This album has simmered away in the background since I got it last October waiting for the right moment to fully assault itself on my senses. This is a fairly remarkable project, propelled by an often dense multi-instrumental mix of guitar, saxes and trumpet but dominated by the highly recognisable voice of Carla Diratz. Carla will be familiar to Facelift readers as the chanteuse on the superb ‘Diratz’ album alongside Dave Newhouse and Brett Hart, but also various other pared down releases over the past few years. For added Facelift interest, the bass player throughout is Gong’s Dave Sturt.
Where to start: it’s not just my recent live flirtation with Van der Graaf Generator which puts that band at the forefront of comparisons with the Archers of Sorrow, ‘The Scale’ is testing, progressive music refusing to adhere to any known category. Diratz’s voice is abrasive, heartfelt and often chills to the core; Martin Archer adds dual saxophone lines (on the eponymous opener at least) which recall David Jackson at his most melodic and often the guitar is thrashy, distorted and rocks out Hammill style.
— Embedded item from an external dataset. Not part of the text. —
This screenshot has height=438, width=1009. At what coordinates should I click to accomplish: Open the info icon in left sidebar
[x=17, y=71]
But these are probably lazy comparisons: for the most part ‘The Scale’ finds a middle ground between structure and improvisation, as does much of Diratz’s work. For me the highlights are the relatively simple song lines and extremely catchy lines of ‘I Am With You’, but also ‘Dove Mi Hai Lasciate’ – (ecclesiastical trip hop anyone?) where the clearly defined backdrop just brings out the voice in more focus. I read somewhere else that Carla Diratz is unusual in that she can fluently switch between English and French in terms not just of delivery but in lyrical composition; add to that a florid smattering of Italian on ‘Dove’ and we find that as with the spine-tingling ‘Random Night’ on the Diratz album, those linguistics particularly suit her vocal palette. The searing guitar motif which lingers long after the main part of ‘Teen Dance’ has finished will also stick in your mind, whilst ‘Desert Prayer’ brings the album to a raucous grooving conclusion.
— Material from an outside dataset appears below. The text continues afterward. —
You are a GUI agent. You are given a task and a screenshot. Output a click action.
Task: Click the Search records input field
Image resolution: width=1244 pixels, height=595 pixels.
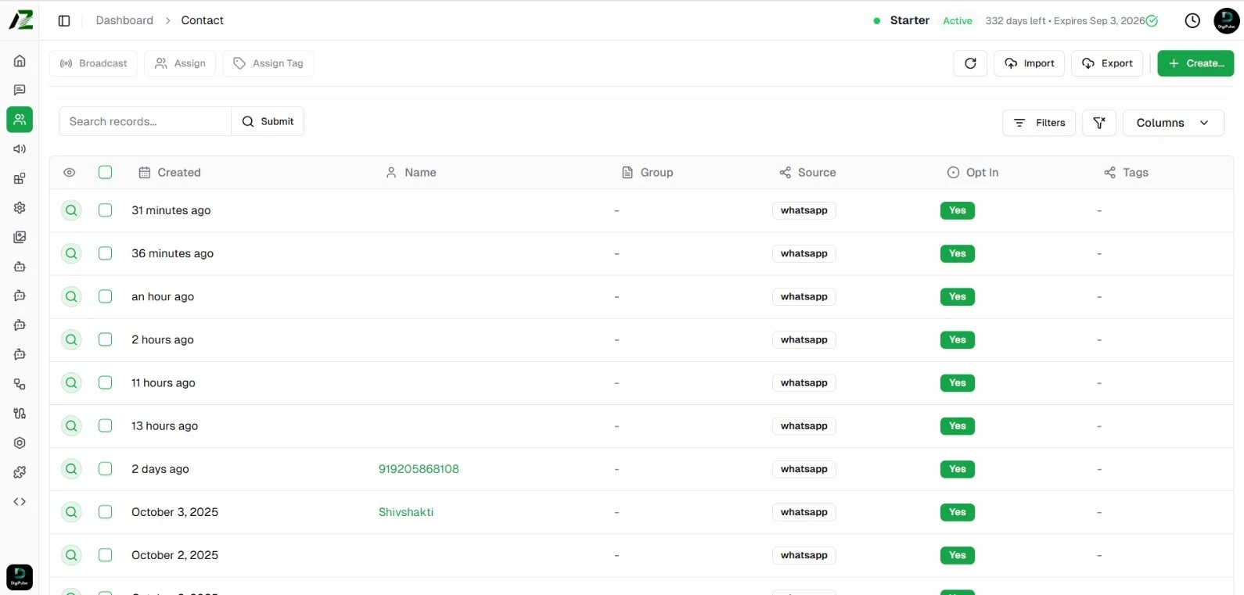tap(145, 122)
The guitar of Nick Robinson is superb throughout, no better than on the clipped rhythms of ‘I Am With You’ although he also opens up too Holdsworth style as a soloist for the final track. Best of the more unstructured pieces is ‘Mother’, a real pastiche of muted trumpet and guitar acoustics which opens out into an almost minstrellish fanfare, its storybook qualities putting me in mind of Gilli Smyth, whilst ‘The Nature of a Child’ has a slow Tortoise-like burn. Lots else to delve into here, not least the 3 ‘Etudes’, stark piano backdrops for the Diratz voice, and special mention should be given to the exceptional trumpet work of Charlotte Keefe in all its many guises. So much more as yet unexplored, testament to an album of real depth and complexity and an excellent showcase for the longstanding, innovative and somewhat underrecognized Discus label.